Since all variables are IID, this is quite straightforward. First we compute the conditional moments:
$$\begin{align}
\mathbb{E}(S' | \mathbf{p})
&= \mathbb{E} \bigg( \frac{1}{nk} \sum_{i=1}^k \sum_{j=1}^n X_{ij} \bigg|\mathbf{p}\bigg) \\[6pt]
&= \frac{1}{nk} \sum_{i=1}^k \sum_{j=1}^n \mathbb{E}(X_{ij}|p_i) \\[6pt]
&= \frac{1}{nk} \sum_{i=1}^k \sum_{j=1}^n p_i \\[6pt]
&= \frac{1}{k} \sum_{i=1}^k p_i, \\[12pt]
\mathbb{V}(S' | \mathbf{p})
&= \mathbb{V} \bigg( \frac{1}{nk} \sum_{i=1}^k \sum_{j=1}^n X_{ij} \bigg| \mathbf{p}\bigg) \quad \quad \quad \quad \\[6pt]
&= \frac{1}{n^2 k^2} \sum_{i=1}^k \sum_{j=1}^n \mathbb{V}(X_{ij}|p_i) \\[6pt]
&= \frac{1}{n^2 k^2} \sum_{i=1}^k \sum_{j=1}^n p_i (1-p_i) \\[6pt]
&= \frac{1}{n k^2} \sum_{i=1}^k p_i (1-p_i). \\[12pt]
\end{align}$$
Then we use the law of iterated expectation and the law of iterated variance to compute the unconditional moments:
$$\begin{align}
\mathbb{E}(S')
&= \mathbb{E}(\mathbb{E}(S' | \mathbf{p})) \\[6pt]

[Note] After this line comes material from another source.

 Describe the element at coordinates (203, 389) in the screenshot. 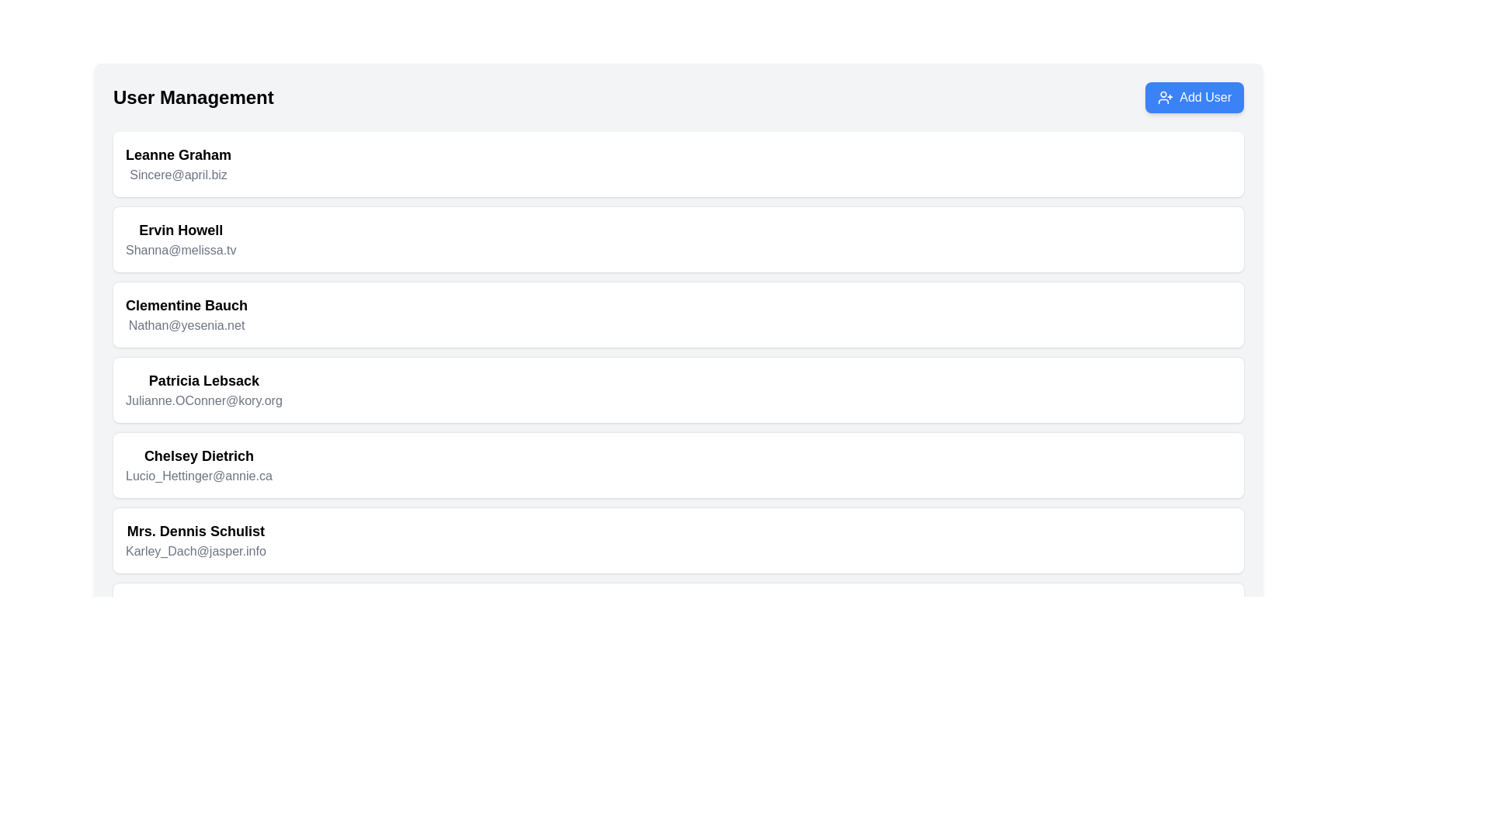

I see `displayed information from the textual information block that shows 'Patricia Lebsack' and 'Julianne.OConner@kory.org', which is the fourth entry in the user cards list` at that location.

&= \mathbb{E} \bigg( \frac{1}{k} \sum_{i=1}^k p_i \bigg) \\[6pt]
&= \frac{1}{k} \sum_{i=1}^k \mathbb{E}(p_i)) \\[6pt]
&= \frac{1}{k} \sum_{i=1}^k \frac{1}{2} \\[6pt]
&= \frac{1}{2}, \\[12pt]
\quad \quad \quad \quad \quad
\mathbb{V}(S')
&= \mathbb{E}(\mathbb{V}(S' | \mathbf{p})) + \mathbb{V}(\mathbb{E}(S' | \mathbf{p})) \\[6pt]
&= \mathbb{E} \bigg( \frac{1}{n k^2} \sum_{i=1}^k p_i (1-p_i) \bigg) + \mathbb{V} \bigg( \frac{1}{k} \sum_{i=1}^k p_i \bigg) \\[6pt]
&= \frac{1}{n k^2} \sum_{i=1}^k \mathbb{E}(p_i (1-p_i)) + \frac{1}{k^2} \sum_{i=1}^k \mathbb{V}(p_i) \\[6pt]
&= \frac{1}{n k^2} \sum_{i=1}^k \bigg( \frac{1}{2} - \frac{1}{3} \bigg) + \frac{1}{k^2} \sum_{i=1}^k \frac{1}{12} \\[6pt]
&= \frac{1}{n k^2} \sum_{i=1}^k \frac{1}{6} + \frac{1}{k^2} \sum_{i=1}^k \frac{1}{12} \\[6pt]
&= \frac{1}{6 n k} + \frac{1}{12 k} \\[6pt]
&= \frac{1}{12 k} \cdot \frac{n+2}{n}. \\[6pt]
\end{align}$$
As a sanity check, we observe that $\mathbb{V}(S') \rightarrow 0$ as $\min(k,n) \rightarrow \infty$, which is what we would expect from the law of large numbers.